The number of people enjoying the outdoors seems to have grown exponentially in the last 5 years. To a point, this is a very much a good thing. However, it leads to ever increasing tension with land owners; parking problems, people leaving litter, abandoned tents, fires etc. That tension could easily have a knock on effect into SOTA. Indeed, we see it does with some summits. However, we can easily say “don’t worry, I’m only here for an hour and I’ll leave no trace” when on open access land. I would argue that SOTA should be very much aligned to promoting leave no trace.
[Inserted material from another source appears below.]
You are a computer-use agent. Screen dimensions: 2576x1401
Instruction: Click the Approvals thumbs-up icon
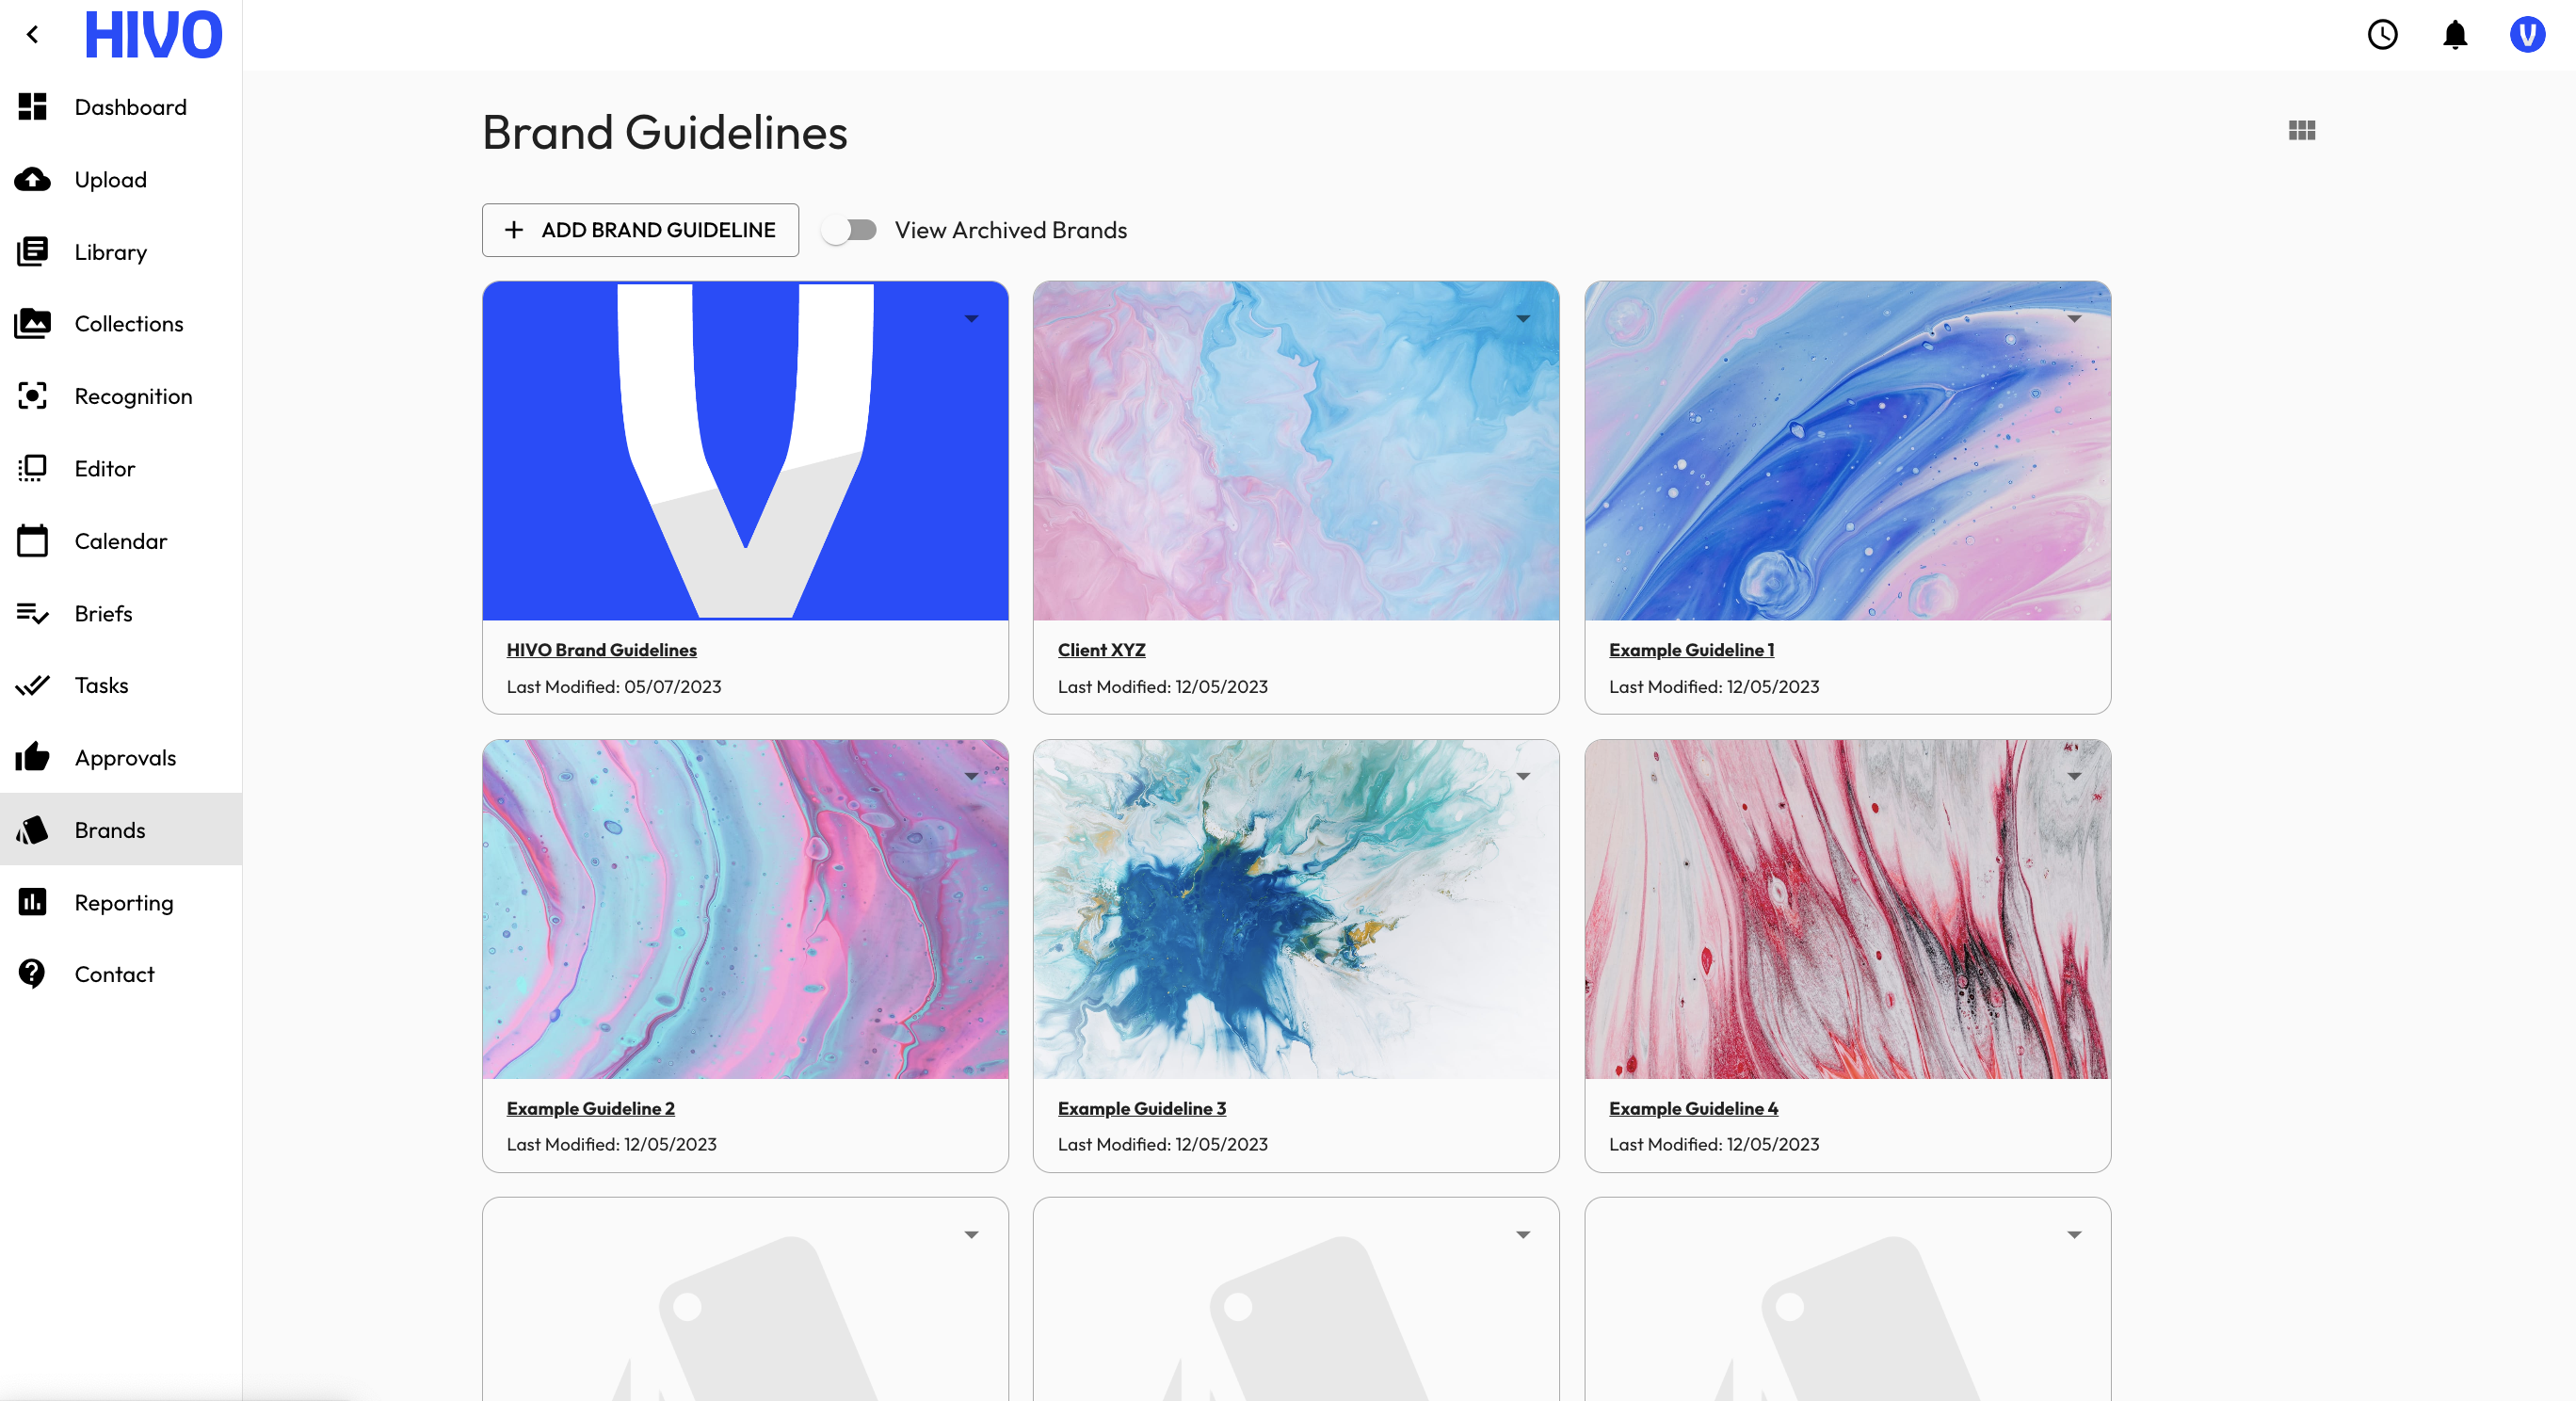click(x=32, y=757)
If we look at examples of geocaching, people leaving trail cameras in woods, there are plenty of examples of individuals leaving things unattended, likely without land owner permission. Indeed, leaving RF gear on top of hills (with land owner permission) has been going on for a very long time. However, if more and more pop-up digipeaters get installed on hill tops, especially on National Trust land (the owner of G/LD-025) and it becomes associated with SOTA (e.g. someone google searches the call sign or image searches the mysterious box and either brings them to this forum), does it then have a knock on effect for SOTA rather than just for individuals? As has been stated earlier, land owners tend to default to not liking things like this. Does the SOTA reflector want to be seen to be promoting something not in the spirit of leave no trace?
This concludes that SOTA was probably not the problem, but a walker seemingly sent a letter of complaint to the RSGB. However, it is a good example of people (perhaps incorrectly) associating one thing with another.